Since proposals are rejected based on this wording, it is difficult for me to draw any other conclusion. Iniquity (talk) 12:43, 13 December 2025 (UTC)Reply
Thanks for explaining. It doesn't seem like that was meant as reason for declining, see or be considered as a long-term opportunity, and be revisited in the future – the annual priorities/goals play a role not in declining but for deciding which status to set as far as I understood it. Prototyperspective (talk) 13:47, 13 December 2025 (UTC)Reply
But now it works like this. Iniquity (talk) 15:09, 13 December 2025 (UTC)Reply
@Iniquity No, you don't need to reiterate your wish every year, submitting it once is sufficient. Sannita (WMF) (talk) 14:12, 15 December 2025 (UTC)Reply
@Sannita (WMF), but if it is declined within the current year, then what should I do? Iniquity (talk) 16:59, 15 December 2025 (UTC)Reply
@Iniquity In case it gets rejected, you may bring up a case for why it should accepted/reconsidered for community opportunity, we are open to revisit such cases. Sannita (WMF) (talk) 11:43, 16 December 2025 (UTC)Reply
Well, that is, as I say - resubmit.
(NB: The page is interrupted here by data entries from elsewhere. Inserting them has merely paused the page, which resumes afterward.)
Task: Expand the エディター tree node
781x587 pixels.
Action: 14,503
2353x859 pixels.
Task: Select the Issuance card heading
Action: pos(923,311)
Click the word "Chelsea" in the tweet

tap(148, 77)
Iniquity (talk) 12:24, 16 December 2025 (UTC)Reply
Or worse than that, arguably, as after phab:T409613 resubmitting at least instantly opens the vote (until it is declined). Nardog (talk) 13:13, 16 December 2025 (UTC)Reply
@Iniquity No, resubmitting would be marked as duplicate, you can argue for a change of status in the talk page of the declined wish. Sannita (WMF) (talk) 13:45, 16 December 2025 (UTC)Reply
I'm sure Iniquity is saying that having to argue for a change of status in the talk page of the declined wish is tantamount to resubmitting, not that they intend to actually resubmit a declined wish. Nardog (talk) 13:56, 16 December 2025 (UTC)Reply
Yes, that's exactly what I meant, thank you :) Iniquity (talk) 15:11, 16 December 2025 (UTC)Reply
So we're back to the annual wishlist, because now if you don’t get it in the current year, you need to request to include your wish in the list next year. Iniquity (talk) 15:13, 16 December 2025 (UTC)Reply
@Iniquity No, because you can argue for reconsidering whenever you want, but at the same time, I wouldn't ask every year to reconsider a wish, if it has been declined multiple times. Sannita (WMF) (talk) 15:22, 16 December 2025 (UTC)Reply
No, because if it is rejected with the wording "decided OKRs for the year", it is logical that it will definitely not be accepted this year. Iniquity (talk) 15:24, 16 December 2025 (UTC)Reply
I wouldn't ask every year to reconsider a wish, if it has been declined multiple times.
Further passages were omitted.